• [ACTION ITEM]
Your answer should be the lines of the material that include the word "under".

┌──

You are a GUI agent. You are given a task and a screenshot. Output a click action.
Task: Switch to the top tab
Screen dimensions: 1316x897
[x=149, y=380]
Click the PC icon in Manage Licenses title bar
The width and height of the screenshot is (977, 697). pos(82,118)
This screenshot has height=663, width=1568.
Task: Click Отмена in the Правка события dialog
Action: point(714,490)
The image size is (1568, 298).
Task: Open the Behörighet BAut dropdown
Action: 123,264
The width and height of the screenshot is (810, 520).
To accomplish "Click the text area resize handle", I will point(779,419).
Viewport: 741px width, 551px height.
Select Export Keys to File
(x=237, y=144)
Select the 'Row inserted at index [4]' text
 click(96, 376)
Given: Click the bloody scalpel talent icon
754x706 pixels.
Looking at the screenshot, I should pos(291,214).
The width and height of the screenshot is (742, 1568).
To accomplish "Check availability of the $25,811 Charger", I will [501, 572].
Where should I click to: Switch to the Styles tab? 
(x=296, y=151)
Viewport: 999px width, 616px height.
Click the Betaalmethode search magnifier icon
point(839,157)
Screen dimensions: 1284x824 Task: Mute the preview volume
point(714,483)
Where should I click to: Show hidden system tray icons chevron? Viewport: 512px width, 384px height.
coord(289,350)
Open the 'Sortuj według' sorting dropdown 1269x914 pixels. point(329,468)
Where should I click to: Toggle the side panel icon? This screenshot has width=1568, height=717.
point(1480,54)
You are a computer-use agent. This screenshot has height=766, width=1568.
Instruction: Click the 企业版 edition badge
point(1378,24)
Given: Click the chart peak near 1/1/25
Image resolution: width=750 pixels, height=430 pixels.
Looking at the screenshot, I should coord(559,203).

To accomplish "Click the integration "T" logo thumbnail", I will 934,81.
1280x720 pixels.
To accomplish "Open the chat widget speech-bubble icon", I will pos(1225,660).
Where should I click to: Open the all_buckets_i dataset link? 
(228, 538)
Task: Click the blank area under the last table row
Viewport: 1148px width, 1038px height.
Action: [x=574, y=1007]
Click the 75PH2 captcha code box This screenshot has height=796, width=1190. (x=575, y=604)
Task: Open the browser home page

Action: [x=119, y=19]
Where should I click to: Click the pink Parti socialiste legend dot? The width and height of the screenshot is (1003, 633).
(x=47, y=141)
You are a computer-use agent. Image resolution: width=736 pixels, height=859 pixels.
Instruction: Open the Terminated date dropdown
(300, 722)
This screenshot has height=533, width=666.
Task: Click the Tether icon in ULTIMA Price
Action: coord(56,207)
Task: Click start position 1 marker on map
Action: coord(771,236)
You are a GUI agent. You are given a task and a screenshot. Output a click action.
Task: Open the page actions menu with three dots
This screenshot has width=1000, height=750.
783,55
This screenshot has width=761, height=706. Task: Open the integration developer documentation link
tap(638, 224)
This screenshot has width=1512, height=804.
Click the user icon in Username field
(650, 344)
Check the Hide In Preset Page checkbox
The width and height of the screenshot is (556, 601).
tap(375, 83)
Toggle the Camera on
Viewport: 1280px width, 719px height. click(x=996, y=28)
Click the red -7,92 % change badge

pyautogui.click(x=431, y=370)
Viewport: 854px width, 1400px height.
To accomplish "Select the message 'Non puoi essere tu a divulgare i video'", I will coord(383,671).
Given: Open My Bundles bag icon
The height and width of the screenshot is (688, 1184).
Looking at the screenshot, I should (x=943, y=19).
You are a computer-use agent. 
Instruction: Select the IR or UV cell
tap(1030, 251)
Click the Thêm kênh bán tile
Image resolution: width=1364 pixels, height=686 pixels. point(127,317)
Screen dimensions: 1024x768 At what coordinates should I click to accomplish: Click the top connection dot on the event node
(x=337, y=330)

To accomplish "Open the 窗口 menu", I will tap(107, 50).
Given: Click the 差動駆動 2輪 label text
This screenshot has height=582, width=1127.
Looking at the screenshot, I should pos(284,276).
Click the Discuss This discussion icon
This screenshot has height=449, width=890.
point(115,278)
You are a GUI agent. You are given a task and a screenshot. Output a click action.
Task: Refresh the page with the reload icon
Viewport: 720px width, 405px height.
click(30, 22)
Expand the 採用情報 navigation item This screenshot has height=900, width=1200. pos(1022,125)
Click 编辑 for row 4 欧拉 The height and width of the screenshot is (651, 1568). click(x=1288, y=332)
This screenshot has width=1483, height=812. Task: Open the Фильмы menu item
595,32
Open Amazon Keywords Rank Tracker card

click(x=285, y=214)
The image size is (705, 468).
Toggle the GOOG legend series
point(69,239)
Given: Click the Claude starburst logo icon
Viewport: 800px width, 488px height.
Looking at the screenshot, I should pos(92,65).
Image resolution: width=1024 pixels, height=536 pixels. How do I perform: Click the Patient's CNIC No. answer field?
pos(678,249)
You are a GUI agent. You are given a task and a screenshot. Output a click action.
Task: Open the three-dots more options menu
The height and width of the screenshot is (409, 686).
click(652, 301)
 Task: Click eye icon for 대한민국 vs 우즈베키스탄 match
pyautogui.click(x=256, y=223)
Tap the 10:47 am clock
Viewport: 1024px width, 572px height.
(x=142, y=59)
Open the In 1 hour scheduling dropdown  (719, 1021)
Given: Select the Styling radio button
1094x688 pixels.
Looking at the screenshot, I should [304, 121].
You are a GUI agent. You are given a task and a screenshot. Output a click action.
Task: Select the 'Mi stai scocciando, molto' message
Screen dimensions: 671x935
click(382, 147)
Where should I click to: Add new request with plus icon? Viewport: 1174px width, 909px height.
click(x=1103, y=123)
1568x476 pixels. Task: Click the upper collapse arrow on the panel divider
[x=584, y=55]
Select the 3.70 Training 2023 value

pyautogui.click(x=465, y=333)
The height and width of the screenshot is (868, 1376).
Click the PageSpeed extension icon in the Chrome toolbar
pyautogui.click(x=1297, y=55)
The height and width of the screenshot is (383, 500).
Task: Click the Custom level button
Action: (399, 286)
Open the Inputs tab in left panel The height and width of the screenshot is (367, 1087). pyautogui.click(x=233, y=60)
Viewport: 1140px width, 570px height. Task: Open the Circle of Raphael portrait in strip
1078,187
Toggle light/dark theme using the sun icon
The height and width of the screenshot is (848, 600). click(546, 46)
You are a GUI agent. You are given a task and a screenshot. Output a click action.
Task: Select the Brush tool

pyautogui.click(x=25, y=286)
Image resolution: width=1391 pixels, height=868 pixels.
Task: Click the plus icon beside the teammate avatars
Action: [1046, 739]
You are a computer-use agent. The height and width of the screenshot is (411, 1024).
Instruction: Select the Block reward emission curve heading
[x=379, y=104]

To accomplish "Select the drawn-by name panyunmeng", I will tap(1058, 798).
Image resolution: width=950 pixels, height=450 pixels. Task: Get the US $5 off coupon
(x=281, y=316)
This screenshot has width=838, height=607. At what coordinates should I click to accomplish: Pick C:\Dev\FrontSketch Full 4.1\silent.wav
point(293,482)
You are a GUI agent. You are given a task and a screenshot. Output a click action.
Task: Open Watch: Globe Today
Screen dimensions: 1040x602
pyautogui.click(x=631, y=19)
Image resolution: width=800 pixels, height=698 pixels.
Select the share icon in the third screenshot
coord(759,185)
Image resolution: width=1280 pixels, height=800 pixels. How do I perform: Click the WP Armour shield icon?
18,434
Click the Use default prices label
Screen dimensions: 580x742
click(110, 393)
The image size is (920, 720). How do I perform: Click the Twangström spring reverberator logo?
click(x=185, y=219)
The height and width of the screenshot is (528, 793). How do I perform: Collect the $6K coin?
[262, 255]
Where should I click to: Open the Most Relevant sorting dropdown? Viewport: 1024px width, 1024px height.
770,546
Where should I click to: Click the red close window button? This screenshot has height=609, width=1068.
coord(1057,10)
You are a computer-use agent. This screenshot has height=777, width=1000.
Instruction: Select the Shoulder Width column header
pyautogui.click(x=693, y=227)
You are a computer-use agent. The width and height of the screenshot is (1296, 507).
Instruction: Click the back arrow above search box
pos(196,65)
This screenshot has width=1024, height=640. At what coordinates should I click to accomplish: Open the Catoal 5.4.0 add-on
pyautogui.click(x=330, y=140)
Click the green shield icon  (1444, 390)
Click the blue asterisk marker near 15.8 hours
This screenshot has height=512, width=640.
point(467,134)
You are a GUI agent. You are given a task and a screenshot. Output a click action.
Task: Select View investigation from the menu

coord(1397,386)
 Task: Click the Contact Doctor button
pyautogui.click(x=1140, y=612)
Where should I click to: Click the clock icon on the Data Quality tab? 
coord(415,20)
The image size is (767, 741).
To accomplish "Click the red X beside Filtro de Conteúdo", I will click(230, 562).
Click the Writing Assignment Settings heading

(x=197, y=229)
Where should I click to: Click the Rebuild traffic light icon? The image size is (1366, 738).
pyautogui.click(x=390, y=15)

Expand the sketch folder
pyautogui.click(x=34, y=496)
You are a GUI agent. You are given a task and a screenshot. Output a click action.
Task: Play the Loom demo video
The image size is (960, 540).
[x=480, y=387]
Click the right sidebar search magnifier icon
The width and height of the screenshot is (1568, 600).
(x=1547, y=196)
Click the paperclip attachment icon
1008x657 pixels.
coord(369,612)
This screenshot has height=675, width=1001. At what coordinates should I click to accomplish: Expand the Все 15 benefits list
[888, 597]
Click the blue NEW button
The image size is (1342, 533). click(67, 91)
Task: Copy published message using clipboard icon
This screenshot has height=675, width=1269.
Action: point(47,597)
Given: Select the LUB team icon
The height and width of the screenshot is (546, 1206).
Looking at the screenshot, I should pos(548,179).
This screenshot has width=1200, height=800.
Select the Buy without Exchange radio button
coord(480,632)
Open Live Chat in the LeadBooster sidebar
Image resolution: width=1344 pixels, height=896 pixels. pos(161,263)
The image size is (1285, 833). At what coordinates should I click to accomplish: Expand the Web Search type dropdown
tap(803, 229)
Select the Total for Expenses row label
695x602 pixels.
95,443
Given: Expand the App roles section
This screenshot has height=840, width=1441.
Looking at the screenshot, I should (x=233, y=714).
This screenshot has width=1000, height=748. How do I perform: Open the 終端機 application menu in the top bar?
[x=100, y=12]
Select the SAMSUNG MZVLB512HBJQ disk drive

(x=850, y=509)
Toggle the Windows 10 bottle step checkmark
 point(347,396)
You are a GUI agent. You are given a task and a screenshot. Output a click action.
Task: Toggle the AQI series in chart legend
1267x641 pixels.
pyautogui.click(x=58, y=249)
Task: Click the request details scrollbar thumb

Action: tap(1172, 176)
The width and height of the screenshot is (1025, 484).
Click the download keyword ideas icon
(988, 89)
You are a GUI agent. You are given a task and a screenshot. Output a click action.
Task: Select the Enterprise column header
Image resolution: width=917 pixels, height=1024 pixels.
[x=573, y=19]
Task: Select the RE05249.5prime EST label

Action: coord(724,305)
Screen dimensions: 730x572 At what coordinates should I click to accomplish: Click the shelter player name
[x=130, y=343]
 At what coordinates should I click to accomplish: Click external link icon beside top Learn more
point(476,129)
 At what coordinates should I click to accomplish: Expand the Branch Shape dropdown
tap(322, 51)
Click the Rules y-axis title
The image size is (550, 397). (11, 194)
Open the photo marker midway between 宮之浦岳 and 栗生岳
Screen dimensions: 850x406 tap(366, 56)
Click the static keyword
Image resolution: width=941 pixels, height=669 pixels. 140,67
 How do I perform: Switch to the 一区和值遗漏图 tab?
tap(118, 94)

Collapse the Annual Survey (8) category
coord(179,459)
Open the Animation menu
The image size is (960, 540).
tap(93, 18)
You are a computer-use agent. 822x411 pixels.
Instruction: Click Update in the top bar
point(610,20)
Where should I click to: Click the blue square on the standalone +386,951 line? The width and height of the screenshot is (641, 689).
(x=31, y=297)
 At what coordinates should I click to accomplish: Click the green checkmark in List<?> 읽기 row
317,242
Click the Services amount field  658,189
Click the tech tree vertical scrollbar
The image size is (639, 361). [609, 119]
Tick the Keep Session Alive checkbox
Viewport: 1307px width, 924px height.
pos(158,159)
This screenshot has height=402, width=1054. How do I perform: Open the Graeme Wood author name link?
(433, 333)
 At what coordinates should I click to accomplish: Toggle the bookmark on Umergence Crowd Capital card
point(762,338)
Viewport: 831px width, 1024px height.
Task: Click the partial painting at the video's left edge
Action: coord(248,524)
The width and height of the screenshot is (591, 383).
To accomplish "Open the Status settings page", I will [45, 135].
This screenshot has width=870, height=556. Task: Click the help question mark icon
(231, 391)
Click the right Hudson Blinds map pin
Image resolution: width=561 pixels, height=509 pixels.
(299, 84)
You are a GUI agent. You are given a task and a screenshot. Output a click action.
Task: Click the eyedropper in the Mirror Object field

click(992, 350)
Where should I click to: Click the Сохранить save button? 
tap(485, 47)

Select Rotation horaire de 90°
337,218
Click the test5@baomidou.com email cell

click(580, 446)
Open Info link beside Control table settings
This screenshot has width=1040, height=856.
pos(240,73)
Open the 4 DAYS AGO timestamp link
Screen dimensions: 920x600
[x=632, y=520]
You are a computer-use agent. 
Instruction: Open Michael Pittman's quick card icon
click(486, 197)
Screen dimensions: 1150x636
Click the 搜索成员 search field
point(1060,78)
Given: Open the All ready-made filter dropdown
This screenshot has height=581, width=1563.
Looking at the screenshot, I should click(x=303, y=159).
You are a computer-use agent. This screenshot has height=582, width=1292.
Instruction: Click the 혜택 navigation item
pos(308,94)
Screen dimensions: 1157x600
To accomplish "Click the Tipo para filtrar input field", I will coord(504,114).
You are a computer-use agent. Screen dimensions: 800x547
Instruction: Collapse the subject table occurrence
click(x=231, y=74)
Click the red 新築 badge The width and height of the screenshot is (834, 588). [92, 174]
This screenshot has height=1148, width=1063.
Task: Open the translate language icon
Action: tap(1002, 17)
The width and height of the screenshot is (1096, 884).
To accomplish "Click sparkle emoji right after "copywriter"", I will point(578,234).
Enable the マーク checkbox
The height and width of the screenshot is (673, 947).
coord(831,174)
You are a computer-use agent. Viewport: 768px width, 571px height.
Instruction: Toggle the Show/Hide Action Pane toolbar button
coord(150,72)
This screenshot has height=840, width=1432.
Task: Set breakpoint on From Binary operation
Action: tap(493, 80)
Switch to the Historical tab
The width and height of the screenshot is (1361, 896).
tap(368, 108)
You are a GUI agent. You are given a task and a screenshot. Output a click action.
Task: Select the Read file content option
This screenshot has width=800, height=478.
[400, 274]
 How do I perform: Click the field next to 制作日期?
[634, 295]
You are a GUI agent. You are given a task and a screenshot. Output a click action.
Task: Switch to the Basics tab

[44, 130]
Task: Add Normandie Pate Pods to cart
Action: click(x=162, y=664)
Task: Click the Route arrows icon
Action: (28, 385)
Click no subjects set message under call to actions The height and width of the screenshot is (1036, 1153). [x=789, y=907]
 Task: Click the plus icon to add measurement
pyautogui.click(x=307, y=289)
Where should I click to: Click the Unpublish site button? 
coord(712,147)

└──

• [EXERCISE SOLUTION]
Task: Click the blank area under the last table row
Click no subjects set message under call to actions The height and width of the screenshot is (1036, 1153). [x=789, y=907]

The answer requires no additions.